Bone morphogenetic protein 2/4 signaling regulates early thymocyte differentiation

Abstract

Bone morphogenetic protein (BMP)2 and BMP4 are involved in the development of many tissues. In this study, we show that BMP2/4 signaling is involved in thymocyte development. Our data suggest that termination of BMP2/4 signaling is necessary for differentiation of CD44(+)CD25(-)CD4(-)CD8(-) double negative (DN) cells along the T cell lineage. BMP2 and BMP4 are produced by the thymic stroma and the requisite BMP receptor molecules (BMPR-1A, BMPR-1B, BMPR-II), and signal transduction molecules (Smad-1, -5, -8, and -4) are expressed by DN thymocytes. BMP4 inhibits thymocyte proliferation, enhances thymocyte survival, and arrests thymocyte differentiation at the CD44(+)CD25(-) DN stage, before T cell lineage commitment.
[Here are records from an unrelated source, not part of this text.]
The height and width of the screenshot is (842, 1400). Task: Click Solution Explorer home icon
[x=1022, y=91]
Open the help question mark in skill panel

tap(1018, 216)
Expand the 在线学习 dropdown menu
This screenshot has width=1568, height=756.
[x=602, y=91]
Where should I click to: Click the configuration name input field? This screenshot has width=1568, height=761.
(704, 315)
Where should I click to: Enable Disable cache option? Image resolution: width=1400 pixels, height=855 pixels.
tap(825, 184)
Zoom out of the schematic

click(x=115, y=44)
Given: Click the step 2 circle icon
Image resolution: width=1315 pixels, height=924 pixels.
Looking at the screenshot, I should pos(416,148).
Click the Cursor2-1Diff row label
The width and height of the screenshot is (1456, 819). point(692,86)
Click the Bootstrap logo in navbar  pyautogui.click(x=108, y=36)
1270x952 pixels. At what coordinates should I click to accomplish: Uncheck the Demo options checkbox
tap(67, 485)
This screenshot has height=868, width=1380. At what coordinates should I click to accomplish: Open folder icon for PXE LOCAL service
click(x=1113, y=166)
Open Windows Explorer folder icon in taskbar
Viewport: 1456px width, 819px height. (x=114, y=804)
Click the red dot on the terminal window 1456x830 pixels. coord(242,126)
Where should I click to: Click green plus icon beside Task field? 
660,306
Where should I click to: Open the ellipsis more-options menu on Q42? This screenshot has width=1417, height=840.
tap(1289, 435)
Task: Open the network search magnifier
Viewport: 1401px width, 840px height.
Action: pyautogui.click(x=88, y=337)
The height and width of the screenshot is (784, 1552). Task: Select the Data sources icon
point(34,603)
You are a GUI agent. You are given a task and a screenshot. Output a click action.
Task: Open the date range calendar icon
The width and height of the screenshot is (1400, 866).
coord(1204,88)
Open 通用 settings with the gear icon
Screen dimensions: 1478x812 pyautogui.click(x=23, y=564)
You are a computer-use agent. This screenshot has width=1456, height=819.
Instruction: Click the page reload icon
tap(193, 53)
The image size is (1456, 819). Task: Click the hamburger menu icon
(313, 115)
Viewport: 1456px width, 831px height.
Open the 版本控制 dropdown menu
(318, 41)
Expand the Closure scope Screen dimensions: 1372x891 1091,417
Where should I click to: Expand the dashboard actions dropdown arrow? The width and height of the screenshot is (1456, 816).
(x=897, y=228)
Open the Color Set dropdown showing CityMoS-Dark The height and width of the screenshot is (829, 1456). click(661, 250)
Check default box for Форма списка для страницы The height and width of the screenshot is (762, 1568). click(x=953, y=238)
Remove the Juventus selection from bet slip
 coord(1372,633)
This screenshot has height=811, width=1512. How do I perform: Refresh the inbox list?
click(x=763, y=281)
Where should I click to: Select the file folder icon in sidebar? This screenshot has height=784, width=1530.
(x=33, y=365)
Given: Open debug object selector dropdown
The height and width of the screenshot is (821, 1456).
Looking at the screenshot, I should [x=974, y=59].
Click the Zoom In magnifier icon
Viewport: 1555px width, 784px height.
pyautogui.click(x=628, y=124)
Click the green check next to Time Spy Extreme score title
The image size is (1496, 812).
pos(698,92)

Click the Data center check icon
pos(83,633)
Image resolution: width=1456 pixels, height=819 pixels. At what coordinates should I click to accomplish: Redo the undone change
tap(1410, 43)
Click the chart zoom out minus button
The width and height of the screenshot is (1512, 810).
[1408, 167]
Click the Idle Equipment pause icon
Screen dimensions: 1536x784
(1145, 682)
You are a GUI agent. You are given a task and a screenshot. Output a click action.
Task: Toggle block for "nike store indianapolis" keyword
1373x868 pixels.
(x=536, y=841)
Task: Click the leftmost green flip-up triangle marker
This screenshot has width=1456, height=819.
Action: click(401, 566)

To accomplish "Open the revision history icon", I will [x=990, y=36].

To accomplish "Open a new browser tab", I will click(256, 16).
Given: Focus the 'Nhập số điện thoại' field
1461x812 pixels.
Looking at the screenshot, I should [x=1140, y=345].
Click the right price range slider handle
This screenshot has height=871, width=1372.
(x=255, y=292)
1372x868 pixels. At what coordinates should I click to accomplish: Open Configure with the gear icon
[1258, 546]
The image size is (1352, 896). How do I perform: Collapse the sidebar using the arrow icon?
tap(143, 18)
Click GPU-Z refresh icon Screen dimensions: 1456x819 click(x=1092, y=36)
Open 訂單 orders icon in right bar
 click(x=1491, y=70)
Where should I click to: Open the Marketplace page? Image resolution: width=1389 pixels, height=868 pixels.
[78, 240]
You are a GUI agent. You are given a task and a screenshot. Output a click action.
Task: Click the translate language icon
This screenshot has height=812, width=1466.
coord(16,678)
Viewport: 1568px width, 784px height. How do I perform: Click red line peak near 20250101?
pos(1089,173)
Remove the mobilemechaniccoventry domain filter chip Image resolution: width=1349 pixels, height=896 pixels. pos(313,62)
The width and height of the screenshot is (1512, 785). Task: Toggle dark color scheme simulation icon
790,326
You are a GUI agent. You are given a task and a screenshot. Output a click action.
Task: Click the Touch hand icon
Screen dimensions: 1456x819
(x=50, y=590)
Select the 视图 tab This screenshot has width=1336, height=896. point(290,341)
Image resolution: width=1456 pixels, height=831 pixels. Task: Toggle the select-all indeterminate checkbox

Neutralization of endogenous BMP2 and BMP4 by treatment with the antagonist Noggin promotes and accelerates thymocyte differentiation, increasing the expression of CD2 and the proportion of CD44(-)CD25(-) DN cells and CD4(+)CD8(+) double-positive cells. Our study suggests that the BMP2/4 pathway may function in thymic homeostasis by regulating T cell lineage commitment and differentiation.